Discovery Mine

Location
- Location: Yellowknife, Northwest Territories, Canada;

History
- Discovered: 1944
- Opened: 1950
- Closed: 1969

Owner
- Company: GoldMining Inc.
- Website: www.goldmining.com
- Acquired: 2003

= Discovery Mine =

Gold mine in the Northwest Territories, Canada

The Discovery Mine was a gold mine 84 kilometers northeast (approx bearing of 15 degrees) of Yellowknife, Northwest Territories that operated between 1950 and 1969. Gold was discovered here by Alfred Giauque in 1944. A complete townsite, on Giauque Lake, was established by the company to house workers and their families. The mine produced one million troy ounces (31,000 kg) of gold from one million tons of ore. The abandoned townsite, not accessible by road, was demolished in 2005.

Discovery Mine was serviced by air and had an unpaved airstrip to fly people and supplies in and out. After the mine was abandoned, the airstrip was often used by flying instructors from Yellowknife to teach their students emergency landing procedures on abandoned airstrips. As late as the early 1980s, the airstrip was in sufficiently good shape to use, with only a few potholes even after more than ten years. An aerial view of the lake at that time showed it to be crystal clear, with an unobstructed view to the rocky bottom and a beautiful blue colour. A tailings spill in the early 1960s deposited contaminated waste into the Lake. The short-life cyanide was undetectable within a few years, but the residual mercury remained in the sediment and entered the food chain. Declining concentrations of mercury in the fish since 1975 has occurred as the contaminated wastes are naturally buried. Clean-up of the townsite and tailings concluded in 2005 with no detectable contaminants in Giauque Lake water. Continuous monitoring since then continues to report no detectable contamination of the waters.

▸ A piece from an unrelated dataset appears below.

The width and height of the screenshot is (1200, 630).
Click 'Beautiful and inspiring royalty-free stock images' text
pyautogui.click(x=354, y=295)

Additional mineralization discovered in 1994 led to renewed development of the area. Tyhee Development Corp of Vancouver, B.C. planned to exploit the over 1 million ounces of gold identified on site. In 2010 Tyhee (renamed Tyhee Gold Corp) completed a Preliminary Feasibility Study reporting 2.2 million ounces of gold in five zones, two of which are contiguous with the Discovery Mine. In 2011 Tyhee advanced their permitting of a new mine to the Developers Assessment Report stage of the Mackenzie Valley Environmental Impact Review process. A Feasibility Study completed in 2012 reported positive economics from a combined mining operation exploiting Reserves identified on the Discovery Mine Property, and two other satellite zones. A central milling site at the Discovery Mine was proposed. Tyhee became insolvent and in 2017 they voluntarily entered receivership and all of its assets were purchased by GoldMining Inc. of Vancouver.